Glycoproteins comprise an important class of biological compounds. The hallmark feature of a glycoprotein is the presence of N-linked glycans, which exhibit a tremendous amount of structural complexity and diversity. It is this structural complexity that makes N-linked glycans difficult to characterize. Current characterization workflows are tedious, time-consuming and as such, are unsuitable for real-time bioprocessing applications. A microfluidic-based workflow that integrates and automates glycan cleavage, purification, and chromatographic separation onto a microfluidic liquid chromatography–mass spectrometry (LC–MS) chip for subsequent MS detection is a valuable approach to resolve these shortcomings in current methods.
Glycans' importance to bioprocessing
Glycans are a source of heterogeneity that can affect the biological attributes of recombinant antibody therapeutics. In antibodies possessing effector functions, N-glycans have been shown to be involved in the removal of cancer cells via antibody-dependent cell-mediated cytotoxicity (ADCC.) In vivo, after the Fab region of the antibody binds to the antigen, natural killer cells bind to the Fc region. This triggers the release of cytotoxic agents that destroy the antigen. The lack of a core fucose in the Fc region of the antibody leads to increased Fc-receptor binding and is correlated with up to 50 times higher ADCC activity (1).

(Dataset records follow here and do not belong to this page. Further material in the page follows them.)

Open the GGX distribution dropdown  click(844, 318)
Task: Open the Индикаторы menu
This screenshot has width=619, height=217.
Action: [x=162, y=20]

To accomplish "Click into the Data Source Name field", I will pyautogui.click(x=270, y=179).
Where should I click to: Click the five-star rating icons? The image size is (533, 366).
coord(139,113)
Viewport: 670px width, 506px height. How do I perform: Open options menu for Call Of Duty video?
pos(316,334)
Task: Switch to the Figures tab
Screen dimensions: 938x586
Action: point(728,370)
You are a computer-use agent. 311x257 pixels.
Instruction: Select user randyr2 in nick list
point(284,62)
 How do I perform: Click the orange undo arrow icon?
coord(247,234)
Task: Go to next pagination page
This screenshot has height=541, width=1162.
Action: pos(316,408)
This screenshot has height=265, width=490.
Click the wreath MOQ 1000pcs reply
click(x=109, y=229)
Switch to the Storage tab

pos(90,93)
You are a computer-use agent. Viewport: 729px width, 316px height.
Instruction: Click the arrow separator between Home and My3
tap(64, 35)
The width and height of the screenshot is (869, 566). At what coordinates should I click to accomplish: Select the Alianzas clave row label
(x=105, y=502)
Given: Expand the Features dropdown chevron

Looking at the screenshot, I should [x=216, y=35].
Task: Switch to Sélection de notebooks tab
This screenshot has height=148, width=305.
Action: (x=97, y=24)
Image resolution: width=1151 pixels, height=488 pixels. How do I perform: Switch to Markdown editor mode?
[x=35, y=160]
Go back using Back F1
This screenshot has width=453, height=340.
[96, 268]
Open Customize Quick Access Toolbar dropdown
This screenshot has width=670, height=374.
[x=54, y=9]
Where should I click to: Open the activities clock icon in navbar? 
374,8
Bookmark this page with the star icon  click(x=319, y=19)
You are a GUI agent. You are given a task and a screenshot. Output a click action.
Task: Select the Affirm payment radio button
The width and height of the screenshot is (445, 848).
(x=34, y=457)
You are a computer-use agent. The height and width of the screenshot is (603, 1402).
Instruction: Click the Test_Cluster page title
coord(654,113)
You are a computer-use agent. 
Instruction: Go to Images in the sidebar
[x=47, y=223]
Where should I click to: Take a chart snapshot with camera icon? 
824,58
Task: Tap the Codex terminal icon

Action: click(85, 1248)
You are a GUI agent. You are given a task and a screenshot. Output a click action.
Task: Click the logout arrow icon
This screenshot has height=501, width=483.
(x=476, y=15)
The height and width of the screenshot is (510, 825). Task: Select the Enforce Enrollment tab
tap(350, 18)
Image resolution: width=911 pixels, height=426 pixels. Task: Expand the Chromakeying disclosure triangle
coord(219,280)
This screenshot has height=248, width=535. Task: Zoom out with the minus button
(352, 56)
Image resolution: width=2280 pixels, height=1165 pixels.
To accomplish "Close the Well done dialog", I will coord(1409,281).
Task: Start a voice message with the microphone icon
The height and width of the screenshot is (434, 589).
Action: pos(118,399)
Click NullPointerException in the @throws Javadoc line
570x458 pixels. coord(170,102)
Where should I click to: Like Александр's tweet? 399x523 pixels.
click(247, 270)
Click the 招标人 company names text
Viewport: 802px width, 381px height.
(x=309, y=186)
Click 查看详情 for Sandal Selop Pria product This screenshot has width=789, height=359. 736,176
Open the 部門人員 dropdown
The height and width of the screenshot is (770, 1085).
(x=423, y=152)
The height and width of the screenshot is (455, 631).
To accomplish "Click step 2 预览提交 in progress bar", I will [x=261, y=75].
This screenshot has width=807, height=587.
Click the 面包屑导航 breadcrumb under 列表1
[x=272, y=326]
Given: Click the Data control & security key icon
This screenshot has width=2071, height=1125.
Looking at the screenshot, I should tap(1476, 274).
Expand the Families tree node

Glycan heterogeneity varies with species, expression system, and cell-culture conditions. Chinese hamster ovary (CHO) cells, a major expression host for many industrially manufactured human therapeutic antibodies, produce "human-like" N-linked glycans. On the other hand, the "same" antibody produced in a mouse NS0 cell line can have very different, sometimes undesirable glycan structures. NS0 cells contain α1,3-galactosyltransferase (α1,3GT), an enzyme that transfers α-Gal residues to N-acetyllactosamine (LacNAc) termini of glycans. Antibody therapeutics with the Gal-α-Gal linkages (α-Gal epitopes) have been shown to cause immune reactions (2). In Table 1, the glycan structure labeled G2 isomer shows the immunogenic Gal-α-Gal structure, while the structure labeled G2 is the nonimmunogenic form.
Because glycoprotein heterogeneity can arise from incomplete synthesis, glycans can provide an important measure of production process consistency. Enzymes involved in glycan synthesis can be sensitive to subtle changes in conditions, and manufacturing processes rarely achieve 100% efficiency. Because variants may not be as safe and effective as the desired product, they must be characterized and quantified. N-linked glycan characterization is becoming more routinely performed as an in-process test during clone selection and screening of cell-culture conditions for recombinant glycoproteins derived from mammalian cell lines. And, it is expected that regulatory agencies will more frequently request glycan characterization prior to product release (3).
Because glycosylation of recombinant monoclonal antibodies can influence their biological activity, efficacy and immunogenicity, there is a growing interest in antibody design based on glycan engineering, and a growing need in drug discovery, drug development, and bioprocessing for a fast and reliable separation and detection technique to characterize glycan microheterogeneity.